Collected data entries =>
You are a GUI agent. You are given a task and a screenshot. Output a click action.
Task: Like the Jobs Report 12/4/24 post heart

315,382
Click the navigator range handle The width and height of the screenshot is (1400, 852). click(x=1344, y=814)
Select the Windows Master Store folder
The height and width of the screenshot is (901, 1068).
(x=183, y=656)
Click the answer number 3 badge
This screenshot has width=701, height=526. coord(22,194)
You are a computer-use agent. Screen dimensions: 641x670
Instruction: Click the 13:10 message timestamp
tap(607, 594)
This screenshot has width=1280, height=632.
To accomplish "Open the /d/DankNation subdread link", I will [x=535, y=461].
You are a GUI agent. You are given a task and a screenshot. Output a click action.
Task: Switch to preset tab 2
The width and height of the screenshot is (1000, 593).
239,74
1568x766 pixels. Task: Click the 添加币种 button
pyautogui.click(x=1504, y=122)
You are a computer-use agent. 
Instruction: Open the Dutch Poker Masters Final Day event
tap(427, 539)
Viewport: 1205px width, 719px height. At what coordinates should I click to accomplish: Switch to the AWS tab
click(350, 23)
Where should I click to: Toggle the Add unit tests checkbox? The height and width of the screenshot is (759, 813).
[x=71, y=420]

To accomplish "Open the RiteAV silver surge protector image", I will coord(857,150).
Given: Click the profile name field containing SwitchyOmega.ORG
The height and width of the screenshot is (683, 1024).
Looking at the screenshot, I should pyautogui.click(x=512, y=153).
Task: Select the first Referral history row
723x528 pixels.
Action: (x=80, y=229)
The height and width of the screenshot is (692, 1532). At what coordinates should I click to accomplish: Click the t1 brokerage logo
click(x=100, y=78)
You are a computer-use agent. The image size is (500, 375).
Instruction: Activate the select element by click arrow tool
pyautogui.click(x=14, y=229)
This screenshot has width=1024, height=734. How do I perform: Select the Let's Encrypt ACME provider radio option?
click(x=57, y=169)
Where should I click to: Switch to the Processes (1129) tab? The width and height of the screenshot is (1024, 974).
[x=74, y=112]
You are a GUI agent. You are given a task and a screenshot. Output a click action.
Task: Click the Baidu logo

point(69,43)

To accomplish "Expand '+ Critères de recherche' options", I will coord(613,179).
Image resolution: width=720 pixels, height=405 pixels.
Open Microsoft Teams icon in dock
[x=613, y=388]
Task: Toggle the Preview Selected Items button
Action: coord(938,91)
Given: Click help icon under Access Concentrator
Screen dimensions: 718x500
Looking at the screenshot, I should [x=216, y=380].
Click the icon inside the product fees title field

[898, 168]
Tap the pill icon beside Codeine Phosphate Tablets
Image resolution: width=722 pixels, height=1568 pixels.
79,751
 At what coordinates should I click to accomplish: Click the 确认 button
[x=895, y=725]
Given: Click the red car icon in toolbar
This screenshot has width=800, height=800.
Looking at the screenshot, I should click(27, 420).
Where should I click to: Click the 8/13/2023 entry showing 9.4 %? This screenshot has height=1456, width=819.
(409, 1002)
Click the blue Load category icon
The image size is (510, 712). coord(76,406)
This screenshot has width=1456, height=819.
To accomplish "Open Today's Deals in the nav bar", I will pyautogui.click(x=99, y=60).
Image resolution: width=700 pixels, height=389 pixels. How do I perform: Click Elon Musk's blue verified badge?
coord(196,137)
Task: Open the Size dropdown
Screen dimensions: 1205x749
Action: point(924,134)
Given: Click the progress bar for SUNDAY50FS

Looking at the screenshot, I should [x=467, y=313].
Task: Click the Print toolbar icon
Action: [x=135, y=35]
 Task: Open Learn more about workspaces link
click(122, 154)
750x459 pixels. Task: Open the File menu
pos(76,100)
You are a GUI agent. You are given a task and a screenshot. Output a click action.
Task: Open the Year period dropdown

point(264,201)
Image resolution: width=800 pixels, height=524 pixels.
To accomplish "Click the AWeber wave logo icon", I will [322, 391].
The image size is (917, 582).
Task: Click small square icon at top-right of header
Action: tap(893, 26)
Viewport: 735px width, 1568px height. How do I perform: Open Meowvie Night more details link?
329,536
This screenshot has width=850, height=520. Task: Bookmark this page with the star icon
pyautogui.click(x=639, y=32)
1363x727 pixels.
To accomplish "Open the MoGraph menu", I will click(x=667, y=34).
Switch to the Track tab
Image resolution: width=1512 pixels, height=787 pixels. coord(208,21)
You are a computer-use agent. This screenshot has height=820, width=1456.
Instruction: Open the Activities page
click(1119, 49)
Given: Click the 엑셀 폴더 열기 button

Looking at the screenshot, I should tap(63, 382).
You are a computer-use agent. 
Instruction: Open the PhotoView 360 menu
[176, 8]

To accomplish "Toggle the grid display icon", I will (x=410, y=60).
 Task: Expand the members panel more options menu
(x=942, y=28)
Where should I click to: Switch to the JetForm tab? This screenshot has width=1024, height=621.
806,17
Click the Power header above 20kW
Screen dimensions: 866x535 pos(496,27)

WHAT NEEDS TO BE DONE =>
Transcribe every entry exactly, omitting nothing.

YOUR SOLUTION =>
You are a GUI agent. You are given a task and a screenshot. Output a click action.
Task: Like the Jobs Report 12/4/24 post heart

315,382
Click the navigator range handle The width and height of the screenshot is (1400, 852). click(x=1344, y=814)
Select the Windows Master Store folder
The height and width of the screenshot is (901, 1068).
(x=183, y=656)
Click the answer number 3 badge
This screenshot has width=701, height=526. coord(22,194)
You are a computer-use agent. Screen dimensions: 641x670
Instruction: Click the 13:10 message timestamp
tap(607, 594)
This screenshot has width=1280, height=632.
To accomplish "Open the /d/DankNation subdread link", I will [x=535, y=461].
You are a GUI agent. You are given a task and a screenshot. Output a click action.
Task: Switch to preset tab 2
The width and height of the screenshot is (1000, 593).
239,74
1568x766 pixels. Task: Click the 添加币种 button
pyautogui.click(x=1504, y=122)
You are a computer-use agent. 
Instruction: Open the Dutch Poker Masters Final Day event
tap(427, 539)
Viewport: 1205px width, 719px height. At what coordinates should I click to accomplish: Switch to the AWS tab
click(350, 23)
Where should I click to: Toggle the Add unit tests checkbox? The height and width of the screenshot is (759, 813).
[x=71, y=420]

To accomplish "Open the RiteAV silver surge protector image", I will coord(857,150).
Given: Click the profile name field containing SwitchyOmega.ORG
The height and width of the screenshot is (683, 1024).
Looking at the screenshot, I should pyautogui.click(x=512, y=153).
Task: Select the first Referral history row
723x528 pixels.
Action: (x=80, y=229)
The height and width of the screenshot is (692, 1532). At what coordinates should I click to accomplish: Click the t1 brokerage logo
click(x=100, y=78)
You are a computer-use agent. The image size is (500, 375).
Instruction: Activate the select element by click arrow tool
pyautogui.click(x=14, y=229)
This screenshot has width=1024, height=734. How do I perform: Select the Let's Encrypt ACME provider radio option?
click(x=57, y=169)
Where should I click to: Switch to the Processes (1129) tab? The width and height of the screenshot is (1024, 974).
[x=74, y=112]
You are a GUI agent. You are given a task and a screenshot. Output a click action.
Task: Click the Baidu logo

point(69,43)

To accomplish "Expand '+ Critères de recherche' options", I will coord(613,179).
Image resolution: width=720 pixels, height=405 pixels.
Open Microsoft Teams icon in dock
[x=613, y=388]
Task: Toggle the Preview Selected Items button
Action: coord(938,91)
Given: Click help icon under Access Concentrator
Screen dimensions: 718x500
Looking at the screenshot, I should [x=216, y=380].
Click the icon inside the product fees title field

[898, 168]
Tap the pill icon beside Codeine Phosphate Tablets
Image resolution: width=722 pixels, height=1568 pixels.
79,751
 At what coordinates should I click to accomplish: Click the 确认 button
[x=895, y=725]
Given: Click the red car icon in toolbar
This screenshot has width=800, height=800.
Looking at the screenshot, I should click(27, 420).
Where should I click to: Click the 8/13/2023 entry showing 9.4 %? This screenshot has height=1456, width=819.
(409, 1002)
Click the blue Load category icon
The image size is (510, 712). coord(76,406)
This screenshot has width=1456, height=819.
To accomplish "Open Today's Deals in the nav bar", I will pyautogui.click(x=99, y=60).
Image resolution: width=700 pixels, height=389 pixels. How do I perform: Click Elon Musk's blue verified badge?
coord(196,137)
Task: Open the Size dropdown
Screen dimensions: 1205x749
Action: point(924,134)
Given: Click the progress bar for SUNDAY50FS

Looking at the screenshot, I should [x=467, y=313].
Task: Click the Print toolbar icon
Action: [x=135, y=35]
 Task: Open Learn more about workspaces link
click(122, 154)
750x459 pixels. Task: Open the File menu
pos(76,100)
You are a GUI agent. You are given a task and a screenshot. Output a click action.
Task: Open the Year period dropdown

point(264,201)
Image resolution: width=800 pixels, height=524 pixels.
To accomplish "Click the AWeber wave logo icon", I will [322, 391].
The image size is (917, 582).
Task: Click small square icon at top-right of header
Action: tap(893, 26)
Viewport: 735px width, 1568px height. How do I perform: Open Meowvie Night more details link?
329,536
This screenshot has width=850, height=520. Task: Bookmark this page with the star icon
pyautogui.click(x=639, y=32)
1363x727 pixels.
To accomplish "Open the MoGraph menu", I will click(x=667, y=34).
Switch to the Track tab
Image resolution: width=1512 pixels, height=787 pixels. coord(208,21)
You are a computer-use agent. This screenshot has height=820, width=1456.
Instruction: Open the Activities page
click(1119, 49)
Given: Click the 엑셀 폴더 열기 button

Looking at the screenshot, I should tap(63, 382).
You are a computer-use agent. 
Instruction: Open the PhotoView 360 menu
[176, 8]

To accomplish "Toggle the grid display icon", I will (x=410, y=60).
 Task: Expand the members panel more options menu
(x=942, y=28)
Where should I click to: Switch to the JetForm tab? This screenshot has width=1024, height=621.
806,17
Click the Power header above 20kW
Screen dimensions: 866x535 pos(496,27)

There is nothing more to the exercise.